--- Texte fourni ---
____
Saint-Fuscien 2017 emp.2914

L’épuration

Peu après le débarquement des alliés en Provence, Freinet est nommé membre du « comité départemental de libération (CDL) des Hautes-Alpes pour le parti communiste » (emp.2951). Ces organismes étaient composés d’une douzaine de membres et chargés de diverses tâches importantes, dont l’autorité pouvait même s’imposer au préfet.

Freinet, très actif « est de toutes les réunions », dont les procès-verbaux le désignent comme le « responsable du comité de coordination économique ». Il s’occupe également des questions liées à l’enfance et « seul responsable des questions d’éducation ». « Aussi, et surtout, il mène une action de premier plan au sein de la commission d’épuration. »(emp.2968)

C’est lui qui préside la commission d’épuration de l’éducation et assumait « la révision des nominations et promotions de tous les mâitres et maîtresses du département entre1940 et 1944. » (emp.3002) Il a poursuivi, si j’ai bien compris, « un inspecteur d’académie, deux inspecteurs primaires, un proviseur, quatre principaux ou censeurs de collèges, cinq professeurs du secondaire et quatorze maîtres ou maîtresses », ainsi qu’une élève-maîtresse. (emp.2987)
____
--- Données fournies ---
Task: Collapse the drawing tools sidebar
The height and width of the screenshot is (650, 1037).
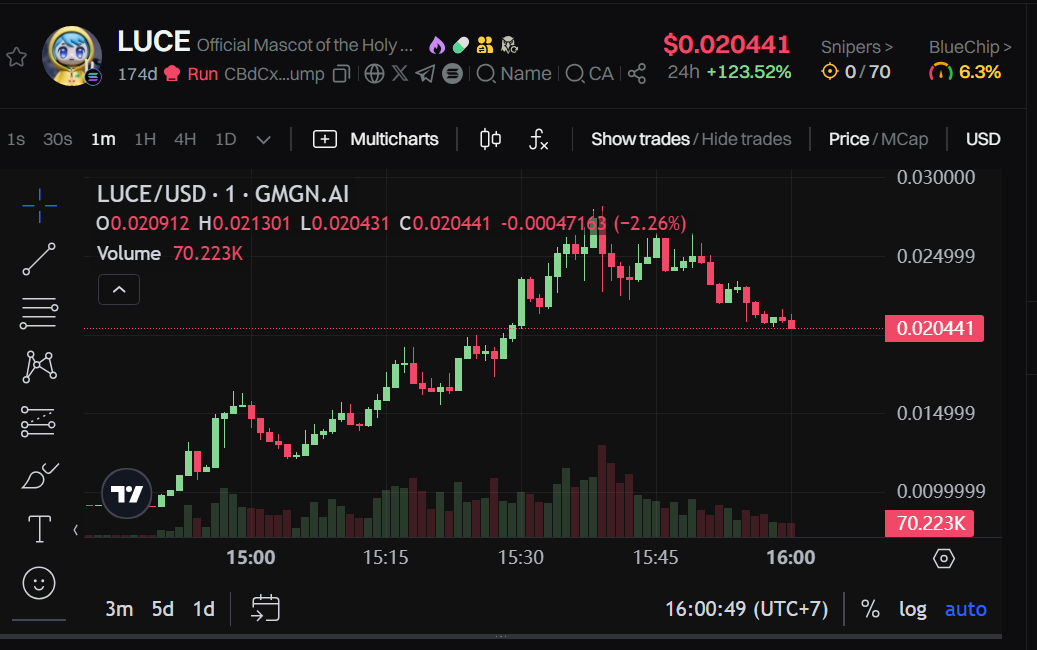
____
--- Action requise A ---
Renvoyez mot pour mot le passage du texte sur l'épuration allant de « Freinet, très actif » jusqu'à « qu’une élève-maîtresse. (emp.2987) ».
--- Action requise B ---
Veuillez reprendre le texte sur Freinet et l'épuration à la suite de sa dernière phrase.

--- Réponse finale A ---
Freinet, très actif « est de toutes les réunions », dont les procès-verbaux le désignent comme le « responsable du comité de coordination économique ». Il s’occupe également des questions liées à l’enfance et « seul responsable des questions d’éducation ». « Aussi, et surtout, il mène une action de premier plan au sein de la commission d’épuration. »(emp.2968)

C’est lui qui préside la commission d’épuration de l’éducation et assumait « la révision des nominations et promotions de tous les mâitres et maîtresses du département entre1940 et 1944. » (emp.3002) Il a poursuivi, si j’ai bien compris, « un inspecteur d’académie, deux inspecteurs primaires, un proviseur, quatre principaux ou censeurs de collèges, cinq professeurs du secondaire et quatorze maîtres ou maîtresses », ainsi qu’une élève-maîtresse. (emp.2987)

--- Réponse finale B ---
Un ancien résistant

Sans trop que cela soit clair (il est désigné comme « un maquisard tardif chargé du ravitaillement » et « adjoint au chef de camp »), Freinet « se désigne – et se voit désigné – de façon approximative comme « dirigeant » ou « responsable ». » (emp.3031) Il « accomplit à peu près toutes les démarches possibles en termes de reconnaisance combattante » et en obtient beaucoup. (emp.3066)

Il sort de la guerre renforcé, enfin renconnu tant pour ses capacités guerrières que pour ses compétences administratives et, surtout, pédagogiques.

Selon Elise, à cette « période héroïque succède celle du mandarinat sans grandeur, qui a définitivement rompu avec l’idéologie des grands commencements et ses austères responsabilités. » (emp.3177, citant Elise Fournier)

L’expansion

[en construction]

Premiers désaccords avec le Parti Communiste en 1948, puis rupture définitive en 1953.

Création de la Fédération nternationale des mouvements de l’école moderne (FIMEM) en 1957, qui se répand dans toute l’Europe, l’Afrique francophone et le Québec.

Organisation des Rencontres Internationales des éducateurs Freinet tous les deux ans

Décède en mars 1966.

Considération générales

Plusieurs thèmes reviennent souvent et semblent intéressant pour appréhender la méthode Freinet.

Le rapport à l’autorité

Célestin Freinet avait, au début, du mal à se faire respecter. C’était le cas à l’armée, où son apprentissage du difficile art du management ne s’est pas fait sans déconvenue.

De même, les rapports d’inspection entre 1920 et 1924 et les témoignages de sa femme Elise montrent un maître avec peu d’autorité sur ses élèves. (Saint-Fuscien 2017 emp.1400)

Il a dû réinventer son autorité: il s’agissait de placer le maître « au centre et non plus en face des élèves » (Saint-Fuscien 2017 emp.1417). Il devrait être « écoté et respecté comme un bon frère aîné ». (emp.1434)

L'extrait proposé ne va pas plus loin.